Sem a Via Varejo, o GPA se reaproximará da concorrência em faturamento. Depois de adquirir a Casas Bahia e o Ponto Frio, o grupo tornou-se, em 2009, a oitava maior companhia do País, com receita líquida de R$ 40 bilhões, bem acima dos principais concorrentes —Carrefour (R$ 22,5 bilhões) e Walmart (R$ 16,9 bilhões). Agora, sem os R$ 21,7 bilhões gerados pela Via Varejo, o faturamento bruto do GPA cairá para R$ 55,1 bilhões, ante os R$ 42,7 bilhões do Carrefour e R$ 29,3 bilhões do Walmart, com base no ranking da Associação Brasileira de Supermercados (Abras) de 2015.

Dados registrados.
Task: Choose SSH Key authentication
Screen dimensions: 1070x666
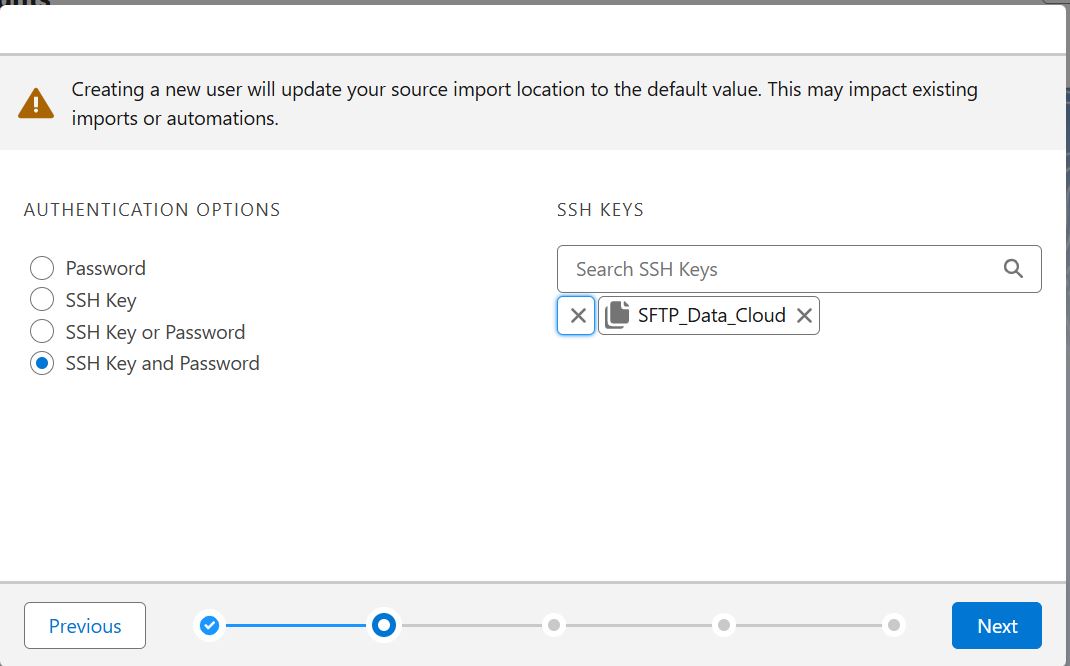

Tarefas.
1 - Com base no trecho da página, explique em uma a três frases por que o GPA se reaproximará da concorrência em faturamento.
2 - De acordo com o trecho da página, qual era a receita líquida do GPA em 2009?
Use somente o trecho da página para responder.

Respostas por tarefa.
1 - Sem a Via Varejo, o GPA perderá os R$ 21,7 bilhões que ela gerava, e seu faturamento bruto cairá para R$ 55,1 bilhões. Esse valor fica mais próximo dos R$ 42,7 bilhões do Carrefour e dos R$ 29,3 bilhões do Walmart, segundo o ranking da Abras de 2015.

2 - R$ 40 bilhões.